I have had the batch pipeline running successfully (CloudFront + EmrEtlRunner + Redshift) for a couple of months now, and recently tried out the --use-persistent-jobflow option in hopes of speeding up the rate that I can load into Redshift. The option, however, seems to break the run by not creating either the [archive_enriched] or [archive_shredded] EMR steps.
Recreating the error looks something like this:
Run snowplow-emr with --use-persistent-jobflow for the first time, creating the cluster --> runs all steps and completes successfully
Run snowplow-emr again with --use-persistent-jobflow --> re-using the cluster, runs all steps up to [rdb_load], then runs [archive_shredded], then finishes. It does not create the [archive_enriched] step.
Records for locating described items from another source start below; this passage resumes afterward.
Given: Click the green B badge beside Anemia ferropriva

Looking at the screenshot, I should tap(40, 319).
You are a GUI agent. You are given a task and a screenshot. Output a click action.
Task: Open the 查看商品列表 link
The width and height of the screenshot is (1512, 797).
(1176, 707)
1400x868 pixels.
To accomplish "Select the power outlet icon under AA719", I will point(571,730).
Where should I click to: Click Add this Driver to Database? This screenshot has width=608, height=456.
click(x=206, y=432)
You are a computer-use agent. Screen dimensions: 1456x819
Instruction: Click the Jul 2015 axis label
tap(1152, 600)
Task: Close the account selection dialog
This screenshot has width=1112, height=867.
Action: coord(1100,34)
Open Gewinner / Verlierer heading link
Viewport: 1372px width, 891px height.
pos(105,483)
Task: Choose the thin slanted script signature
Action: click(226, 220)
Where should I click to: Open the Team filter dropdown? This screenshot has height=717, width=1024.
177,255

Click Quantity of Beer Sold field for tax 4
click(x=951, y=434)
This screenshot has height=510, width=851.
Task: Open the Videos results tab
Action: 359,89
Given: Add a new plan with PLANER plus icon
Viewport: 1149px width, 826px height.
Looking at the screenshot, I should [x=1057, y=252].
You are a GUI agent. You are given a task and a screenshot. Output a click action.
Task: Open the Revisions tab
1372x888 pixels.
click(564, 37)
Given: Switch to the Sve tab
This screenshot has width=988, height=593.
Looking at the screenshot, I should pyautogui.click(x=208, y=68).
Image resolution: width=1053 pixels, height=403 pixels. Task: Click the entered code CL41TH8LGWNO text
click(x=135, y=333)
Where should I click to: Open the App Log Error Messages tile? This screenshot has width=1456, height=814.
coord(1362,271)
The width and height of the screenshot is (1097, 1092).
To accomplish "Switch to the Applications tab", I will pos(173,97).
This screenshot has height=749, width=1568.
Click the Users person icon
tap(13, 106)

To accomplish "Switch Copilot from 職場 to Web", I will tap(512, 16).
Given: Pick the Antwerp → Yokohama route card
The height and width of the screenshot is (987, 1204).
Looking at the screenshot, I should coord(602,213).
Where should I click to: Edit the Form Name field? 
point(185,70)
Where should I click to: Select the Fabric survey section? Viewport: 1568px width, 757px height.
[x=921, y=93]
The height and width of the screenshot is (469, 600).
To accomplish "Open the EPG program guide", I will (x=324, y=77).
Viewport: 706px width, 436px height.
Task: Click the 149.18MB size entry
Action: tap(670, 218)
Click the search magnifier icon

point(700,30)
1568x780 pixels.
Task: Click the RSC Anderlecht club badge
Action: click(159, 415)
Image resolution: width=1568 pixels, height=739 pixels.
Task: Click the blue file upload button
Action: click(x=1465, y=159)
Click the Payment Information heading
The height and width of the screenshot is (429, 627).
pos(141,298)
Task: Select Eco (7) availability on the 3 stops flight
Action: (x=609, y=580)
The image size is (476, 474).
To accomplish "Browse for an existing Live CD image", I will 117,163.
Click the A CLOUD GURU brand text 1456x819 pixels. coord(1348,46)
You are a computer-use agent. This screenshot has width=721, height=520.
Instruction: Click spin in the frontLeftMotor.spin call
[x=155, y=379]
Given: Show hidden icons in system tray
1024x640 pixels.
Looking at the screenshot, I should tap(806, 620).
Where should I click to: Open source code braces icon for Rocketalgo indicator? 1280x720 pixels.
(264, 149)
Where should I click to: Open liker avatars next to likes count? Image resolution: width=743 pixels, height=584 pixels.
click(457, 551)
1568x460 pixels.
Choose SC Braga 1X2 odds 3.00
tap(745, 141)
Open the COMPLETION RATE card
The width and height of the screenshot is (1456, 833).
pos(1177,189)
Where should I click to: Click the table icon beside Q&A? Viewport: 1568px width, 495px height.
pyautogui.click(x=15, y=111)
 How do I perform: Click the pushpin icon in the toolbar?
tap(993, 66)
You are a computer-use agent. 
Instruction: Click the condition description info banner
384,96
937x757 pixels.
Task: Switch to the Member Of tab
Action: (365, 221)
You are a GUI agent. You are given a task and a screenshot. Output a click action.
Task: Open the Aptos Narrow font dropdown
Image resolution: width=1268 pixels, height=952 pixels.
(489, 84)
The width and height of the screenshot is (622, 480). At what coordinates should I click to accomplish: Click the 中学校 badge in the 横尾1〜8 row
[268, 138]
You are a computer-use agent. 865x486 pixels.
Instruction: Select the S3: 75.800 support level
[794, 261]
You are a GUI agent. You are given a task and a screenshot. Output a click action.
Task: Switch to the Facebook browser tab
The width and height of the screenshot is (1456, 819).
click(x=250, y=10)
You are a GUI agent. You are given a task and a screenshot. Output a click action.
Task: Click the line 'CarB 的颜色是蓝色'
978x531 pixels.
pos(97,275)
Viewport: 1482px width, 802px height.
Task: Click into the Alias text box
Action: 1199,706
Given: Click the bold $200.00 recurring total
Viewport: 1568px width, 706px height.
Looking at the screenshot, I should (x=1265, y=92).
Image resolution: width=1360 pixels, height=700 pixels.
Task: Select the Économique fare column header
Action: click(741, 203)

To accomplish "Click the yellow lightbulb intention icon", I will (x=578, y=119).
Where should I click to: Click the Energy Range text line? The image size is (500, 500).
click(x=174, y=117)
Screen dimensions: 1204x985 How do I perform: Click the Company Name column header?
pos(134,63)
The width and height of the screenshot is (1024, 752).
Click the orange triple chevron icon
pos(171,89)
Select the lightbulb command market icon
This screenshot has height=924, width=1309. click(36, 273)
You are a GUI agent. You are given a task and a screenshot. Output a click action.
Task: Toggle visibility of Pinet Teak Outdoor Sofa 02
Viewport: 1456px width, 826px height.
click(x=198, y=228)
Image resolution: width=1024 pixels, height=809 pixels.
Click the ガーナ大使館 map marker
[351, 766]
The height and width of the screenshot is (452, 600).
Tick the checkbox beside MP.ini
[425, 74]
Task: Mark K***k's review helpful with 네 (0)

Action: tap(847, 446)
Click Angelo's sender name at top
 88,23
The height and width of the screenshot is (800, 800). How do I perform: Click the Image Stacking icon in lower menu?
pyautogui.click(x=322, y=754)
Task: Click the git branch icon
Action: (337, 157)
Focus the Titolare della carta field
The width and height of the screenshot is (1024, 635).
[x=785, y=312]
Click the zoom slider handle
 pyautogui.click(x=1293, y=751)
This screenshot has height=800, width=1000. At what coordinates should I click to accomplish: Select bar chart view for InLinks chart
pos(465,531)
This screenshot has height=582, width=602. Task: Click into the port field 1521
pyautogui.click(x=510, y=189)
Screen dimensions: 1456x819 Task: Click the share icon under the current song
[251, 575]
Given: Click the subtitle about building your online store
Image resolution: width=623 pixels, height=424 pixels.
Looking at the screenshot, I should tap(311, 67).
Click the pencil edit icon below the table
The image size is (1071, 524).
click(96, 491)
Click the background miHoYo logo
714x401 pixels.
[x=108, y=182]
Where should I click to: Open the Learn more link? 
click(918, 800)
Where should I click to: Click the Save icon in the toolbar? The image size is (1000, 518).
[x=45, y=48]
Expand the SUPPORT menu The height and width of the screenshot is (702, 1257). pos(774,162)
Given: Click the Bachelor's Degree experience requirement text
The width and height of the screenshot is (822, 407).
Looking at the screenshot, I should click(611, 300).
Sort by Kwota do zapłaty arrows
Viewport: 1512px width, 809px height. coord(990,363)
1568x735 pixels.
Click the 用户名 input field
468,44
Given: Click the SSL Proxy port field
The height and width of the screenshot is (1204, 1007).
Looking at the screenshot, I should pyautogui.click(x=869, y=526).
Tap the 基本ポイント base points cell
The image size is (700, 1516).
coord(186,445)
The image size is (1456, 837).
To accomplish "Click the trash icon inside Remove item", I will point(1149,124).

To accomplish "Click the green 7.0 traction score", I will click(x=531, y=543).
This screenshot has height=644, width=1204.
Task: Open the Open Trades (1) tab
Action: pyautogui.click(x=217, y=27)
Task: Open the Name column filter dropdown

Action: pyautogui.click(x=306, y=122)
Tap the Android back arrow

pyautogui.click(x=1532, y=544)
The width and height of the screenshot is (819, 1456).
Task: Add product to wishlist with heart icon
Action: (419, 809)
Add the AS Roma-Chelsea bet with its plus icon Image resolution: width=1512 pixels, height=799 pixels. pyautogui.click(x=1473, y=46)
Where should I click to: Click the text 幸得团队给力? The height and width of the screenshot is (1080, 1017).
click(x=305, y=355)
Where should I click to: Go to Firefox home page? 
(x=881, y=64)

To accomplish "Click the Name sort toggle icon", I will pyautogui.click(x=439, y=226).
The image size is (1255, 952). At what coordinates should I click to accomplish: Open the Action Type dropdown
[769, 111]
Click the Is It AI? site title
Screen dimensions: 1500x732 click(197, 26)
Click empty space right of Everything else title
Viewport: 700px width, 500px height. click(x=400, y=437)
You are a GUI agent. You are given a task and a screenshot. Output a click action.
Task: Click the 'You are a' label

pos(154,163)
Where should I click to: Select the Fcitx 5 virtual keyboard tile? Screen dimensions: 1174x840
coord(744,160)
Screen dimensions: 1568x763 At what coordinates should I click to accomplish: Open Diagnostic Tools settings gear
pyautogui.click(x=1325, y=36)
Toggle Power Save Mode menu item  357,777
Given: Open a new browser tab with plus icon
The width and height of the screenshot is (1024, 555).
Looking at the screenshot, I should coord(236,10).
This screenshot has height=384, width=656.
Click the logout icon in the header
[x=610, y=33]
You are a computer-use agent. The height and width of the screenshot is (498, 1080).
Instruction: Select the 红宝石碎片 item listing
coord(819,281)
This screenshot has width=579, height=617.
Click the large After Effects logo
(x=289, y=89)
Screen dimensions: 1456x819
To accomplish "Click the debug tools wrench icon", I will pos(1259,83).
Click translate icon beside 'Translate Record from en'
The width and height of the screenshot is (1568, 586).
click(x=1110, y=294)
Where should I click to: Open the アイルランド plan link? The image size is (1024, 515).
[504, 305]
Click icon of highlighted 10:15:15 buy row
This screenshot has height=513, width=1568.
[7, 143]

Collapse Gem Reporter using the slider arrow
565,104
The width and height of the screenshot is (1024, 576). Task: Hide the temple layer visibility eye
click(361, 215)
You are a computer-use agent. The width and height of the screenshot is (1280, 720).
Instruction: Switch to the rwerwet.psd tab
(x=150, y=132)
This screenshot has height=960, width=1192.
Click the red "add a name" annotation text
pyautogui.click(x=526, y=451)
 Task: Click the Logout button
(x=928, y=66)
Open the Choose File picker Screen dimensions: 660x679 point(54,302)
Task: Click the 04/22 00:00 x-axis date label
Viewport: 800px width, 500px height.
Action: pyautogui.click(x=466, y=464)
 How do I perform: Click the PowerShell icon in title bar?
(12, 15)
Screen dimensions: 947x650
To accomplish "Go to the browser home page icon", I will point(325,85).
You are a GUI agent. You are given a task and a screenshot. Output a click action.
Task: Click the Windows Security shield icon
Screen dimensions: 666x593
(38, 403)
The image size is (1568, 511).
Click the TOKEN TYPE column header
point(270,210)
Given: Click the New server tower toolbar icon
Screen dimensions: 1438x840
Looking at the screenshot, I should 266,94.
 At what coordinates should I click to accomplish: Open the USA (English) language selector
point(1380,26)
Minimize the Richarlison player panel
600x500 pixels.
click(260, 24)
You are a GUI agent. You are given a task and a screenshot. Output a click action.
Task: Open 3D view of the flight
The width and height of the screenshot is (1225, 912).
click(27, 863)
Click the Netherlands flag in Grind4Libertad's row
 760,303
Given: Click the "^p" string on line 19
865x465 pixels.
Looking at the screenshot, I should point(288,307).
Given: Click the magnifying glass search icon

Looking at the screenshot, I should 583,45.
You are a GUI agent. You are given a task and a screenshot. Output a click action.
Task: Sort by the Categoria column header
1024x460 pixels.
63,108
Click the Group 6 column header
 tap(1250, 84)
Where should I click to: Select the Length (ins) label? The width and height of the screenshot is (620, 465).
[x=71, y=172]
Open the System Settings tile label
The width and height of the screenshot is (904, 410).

Run snowplow-emr a 3rd time with --use-persistent-jobflow --> error “There seems to be an ongoing run of EmrEtlRunner: Cannot safely add enrichment step to jobflow,
s3://snowplow-emr-etl/enriched/good/ is not empty”
This issue seems to be happening consistently in the couple hours I have spent debugging it. EMR runs using an existing cluster skip either [archive_shredded] or [archive_enriched] step.
Is this a known issue? Is --use-persistent-jobflow compatible with the CloudFront collector setup? I am on EmrEtlRunner version 0.34.1. Happy to provide any additional information about the issue.
@thedstrom, typically persistent cluster is used when the data is processed in real-time and thus could be available more often for batch to prepare the files for Redshift data load. Using Cloudfront collector means having the data available for processing in EMR not more often than once an hour.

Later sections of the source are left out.